Page extract below:

Realizing that their father was dead, Joseph’s brothers said, “What if Joseph still bears a grudge against us and pays us back in full for all the wrong that we did to him?” So they approached Joseph, saying, “Your father gave this instruction before he died, ‘Say to Joseph: I beg you, forgive the crime of your brothers and the wrong they did in harming you.’ Now therefore please forgive the crime of the servants of the God of your father.” Joseph wept when they spoke to him. Then his brothers also wept, fell down before him, and said, “We are here as your slaves.” But Joseph said to them, “Do not be afraid! Am I in the place of God? Even though you intended to do harm to me, God intended it for good, in order to preserve a numerous people, as he is doing today. So have no fear; I myself will provide for you and your little ones.” In this way he reassured them, speaking kindly to them. Genesis 50:15-21 (NRSV)
Are we in the place of God?
When it comes to exacting revenge, we shouldn’t presume to stand in the place of God, even though sometimes we really want to.
Surprisingly Joseph doesn’t choose to repay his brothers for selling him into slavery even though he would have every right to do so. In our lives there are so many times we want to take our pound of flesh from everyone who has wronged us, and we want to play the tit for tat game.
The problem with playing tit for tat- exacting our own revenge- is that we don’t have God’s perspective on the purpose of events in our lives.
Joseph’s brothers had no idea that the pesky younger brother who was their father’s favorite would be transformed from being a slave into a savior.
In some ways Joseph teaches us about one of his descendants- Jesus- Who became the suffering servant and ultimately the Savior of all.

End of Page extract.
Supplied entries below:

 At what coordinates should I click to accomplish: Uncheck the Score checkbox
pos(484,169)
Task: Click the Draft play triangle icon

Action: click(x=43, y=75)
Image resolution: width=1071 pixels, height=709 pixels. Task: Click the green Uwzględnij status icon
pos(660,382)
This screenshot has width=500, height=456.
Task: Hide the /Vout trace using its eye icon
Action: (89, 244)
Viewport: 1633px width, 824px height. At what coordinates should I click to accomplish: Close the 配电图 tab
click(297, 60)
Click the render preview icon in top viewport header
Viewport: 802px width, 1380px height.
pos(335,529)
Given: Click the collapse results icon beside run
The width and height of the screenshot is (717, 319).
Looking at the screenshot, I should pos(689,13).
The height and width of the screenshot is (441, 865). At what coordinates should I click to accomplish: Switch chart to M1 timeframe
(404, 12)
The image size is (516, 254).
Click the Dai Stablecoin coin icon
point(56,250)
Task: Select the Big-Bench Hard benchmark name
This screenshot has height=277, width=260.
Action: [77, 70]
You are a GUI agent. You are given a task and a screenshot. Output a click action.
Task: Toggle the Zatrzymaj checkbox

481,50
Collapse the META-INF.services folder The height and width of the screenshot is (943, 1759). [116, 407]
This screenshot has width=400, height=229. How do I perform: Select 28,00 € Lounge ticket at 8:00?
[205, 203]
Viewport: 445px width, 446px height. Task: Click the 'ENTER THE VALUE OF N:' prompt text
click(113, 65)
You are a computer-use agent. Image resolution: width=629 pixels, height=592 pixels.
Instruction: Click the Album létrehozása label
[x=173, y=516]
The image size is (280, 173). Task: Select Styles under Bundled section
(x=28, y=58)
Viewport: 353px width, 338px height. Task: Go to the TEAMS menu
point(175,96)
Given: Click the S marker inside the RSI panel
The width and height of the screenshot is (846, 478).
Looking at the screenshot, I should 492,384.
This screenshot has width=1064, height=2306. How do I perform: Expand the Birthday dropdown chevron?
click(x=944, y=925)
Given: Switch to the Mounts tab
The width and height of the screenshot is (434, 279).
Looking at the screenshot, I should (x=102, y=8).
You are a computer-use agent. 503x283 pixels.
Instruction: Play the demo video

End of Supplied entries.

> Assigned task: In the reflection on Joseph and his brothers, what did the brothers have no idea would happen to Joseph? Please answer in one sentence. The records have no connection to the reflection on Joseph and his brothers.

> Answer area: They had no idea he would be transformed from being a slave into a savior.